The real technical challenge for the exchanges will come in the next few months, and it won't be the performance/load issue which has been making headlines today. There will be the inevitable security breaches, usually by insiders trying to sell on personal data. There will be discrepancies between the insurance bid record held by the exchanges and that recorded at the insurers' backends - and hot disputes about which is correct. There will be IT failures on both sides leading to users getting too-high or stupidly-low offers for insurance, and insurers being pressured to honour too-good-to-be-true offers which they (or the exchange on their behalf) made and a wave of consumers snapped up.
(Update: those security breaches seem to be coming earlier than I thought:
One exchange staffer’s simple mistake gave insurance broker Jim Koester access to an Excel document of Social Security numbers, names, addresses and other personal data for whole a list of insurance agents.Oopsie.)

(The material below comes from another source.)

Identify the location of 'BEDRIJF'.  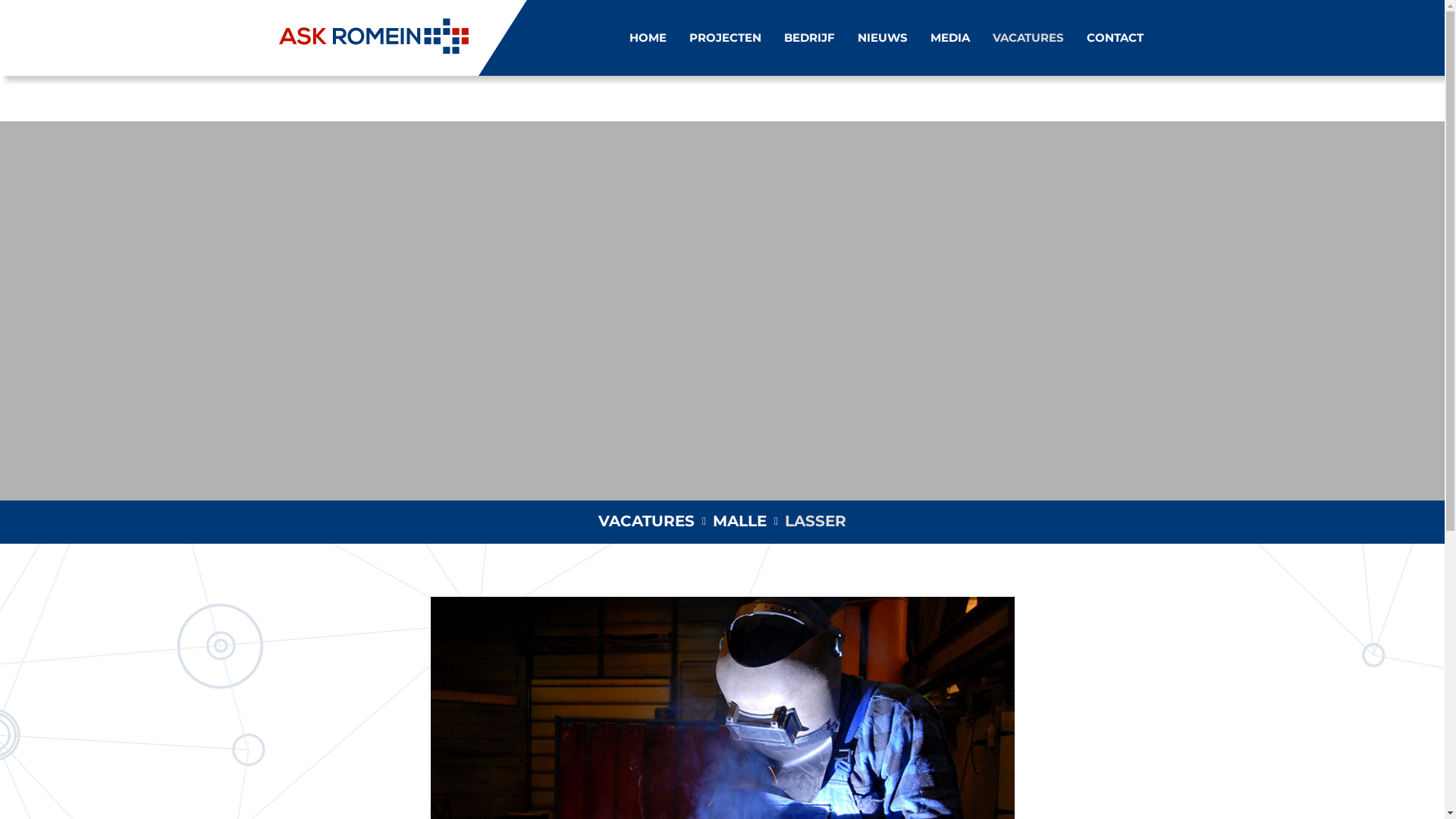
(783, 37).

The policy problems for the exchanges and insurers will start to become more visible next year. Insurers aren't allowed to discriminate on the basis of pre-existing conditions; as such, the first wave of insurance buyers will be heavily seeded with sick or disabled people with no current insurance. The insurers will be hoping to pull in as many healthy people as possible (due to the "individual mandate" making people buy ACA-compliant insurance or face a fine. However, that fine is relatively small for the first year (the greater of $95 per adult and $47.50 per child, or 1 percent of family income), giving healthy adults a good reason to avoid the exchanges for at least a year. The fine will gradually rise, and it will be interesting to see the fine level required to make most people get onto the exchange. In the interim, the insurers are going to be stuck with a wave of very expensive people requiring treatment. There is a natural throttle though - the number of doctors and hospitals willing to accept the reimbursement rates of those insurers is going to go down steadily, so the insurers will have some limit on treatment rates. But then there are going to be widespread complaints that people with insurance from the exchanges can't get timely treatment - a complaint that the insurers can only relieve by raising their reimbursement rates, which isn't going to happen.
Hmm, healthcare rationed by medical provider availability and payer-authorised treatments. This is starting to sound awfully familiar... Think of the NHS but without its effective monopoly on health care purchases to keep down prices.

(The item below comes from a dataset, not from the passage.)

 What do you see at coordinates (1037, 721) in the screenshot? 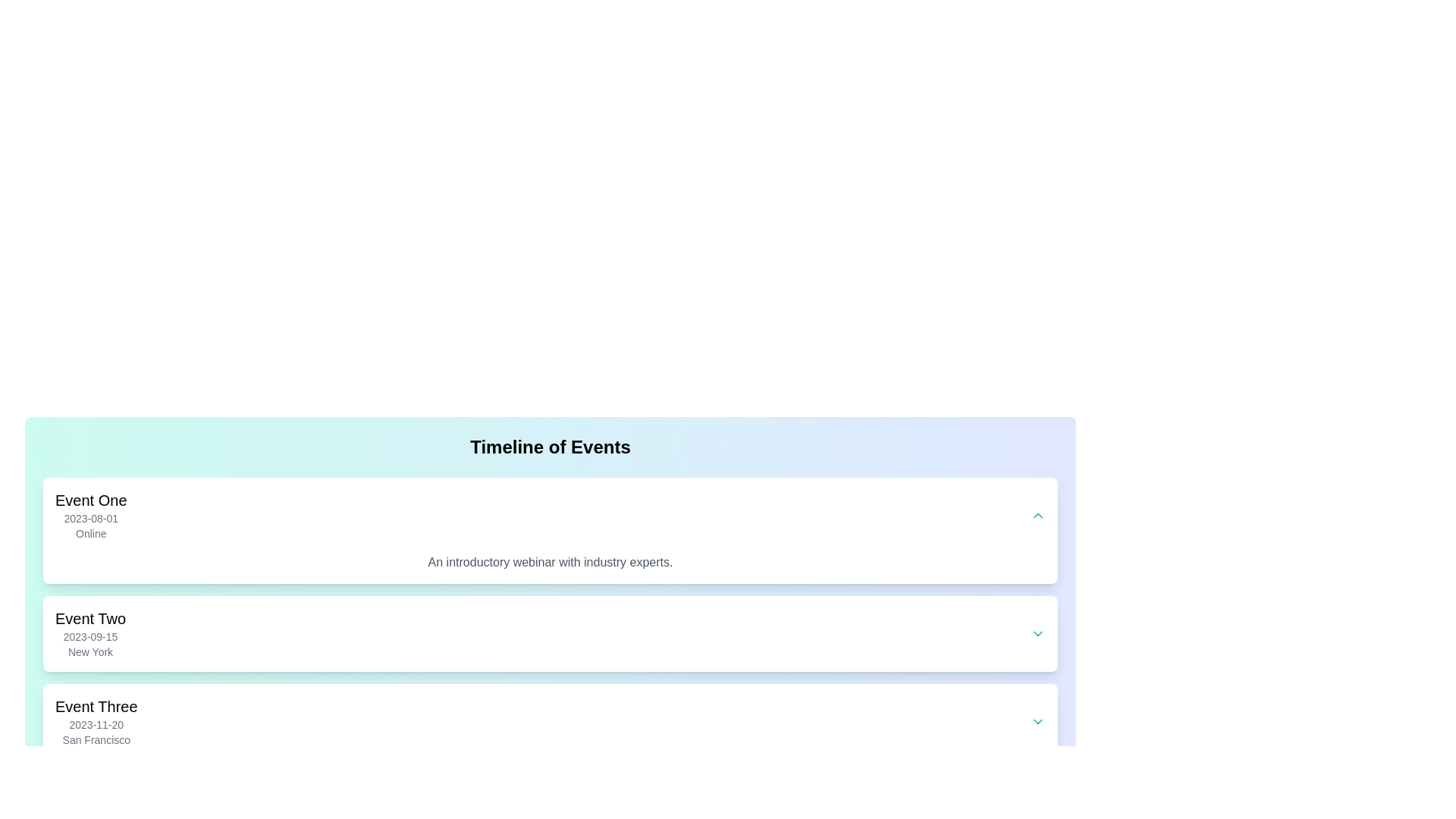
I see `the teal downward-facing chevron button located on the right side of the 'Event Three' event block` at bounding box center [1037, 721].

The $1bn question is whether the insurers are willing to stay on the exchange and absorb the costs of the treatments of their disproportionately sick initial customers, in anticipation of future revenue from young, healthy adults compelled to buy overpriced (for them) and needlessly comprehensive "insurance" - in effect, an inefficient payment plan for all medical costs. This is going to hinge on what they think the federal government is going to give them in subsidies (tax breaks for poorer payers) and how much purchasing leverage they have on the existing health system. Since bureaucracy is one of the biggest problems in the American health care system, and Washington politics is notoriously dysfunctional and lobby-driven, I don't expect this to work out too well.
I should add that there will be beneficiaries of this system - if you are poor and sick, but have enough money to cover your year's deductible, then it's a potentially life-saving bonanza. I fear, though, that help for these people - who undoubtedly need help - is going to come at a high price for everyone else.